If the ORDER BY clause can be pushed down for a Route, then we’re not far away from supporting it for a RouteMerge also. The results from each shard are already coming sorted. Merge-sorting such results becomes trivial.
Along the same lines, if we ordered the rows of an Aggregate by the columns it’s grouping, we can push down such a query through a RouteMerge, and perform the final aggregation as the results come.
The one challenge is collation. We’ll need to make sure that our collation algorithm can match what MySQL does.
Uncorrelated subqueries can be trivially ‘pulled out’ to be executed separately, and their results can be pushed down into the query that needs the result.
Here’s an example:
select * from a where col in (select col from lookaside)
This can be expressed as:
Subquery:
_lookaside: select col from lookaside
query: select * from a where col in ::_lookaside
If we built an expression engine, then we can do our own evaluation and filtering when something is not pushable.
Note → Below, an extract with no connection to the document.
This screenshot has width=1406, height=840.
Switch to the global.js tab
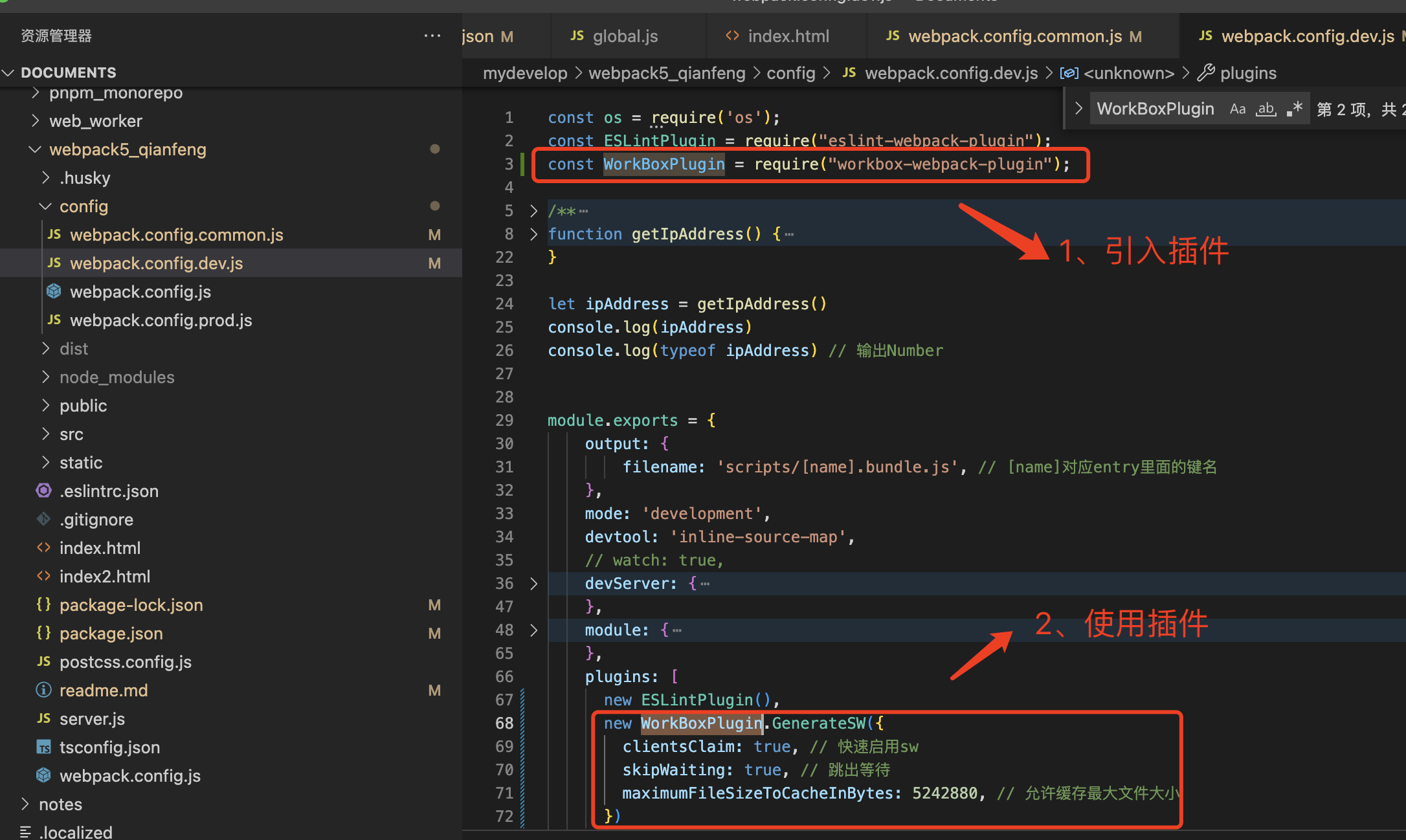(625, 36)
Adding support for this will automatically include correlated subqueries, because the result of the underlying query can be used to execute the subquery during the Select or Filter stage. Example:
select a.id from a where a.id = (select id from b where b.col=a.col)
Plan:
Filter:
query: select a.id, a.col from a
bindvars: "_a_col": 1
constraint: a.id = ConvertVal: Route:
select id from b where b.col=:_a_col
The rest of the primitives have potentially unbounded memory consequences. For these, we’ll have to explore map-reduce based approaches.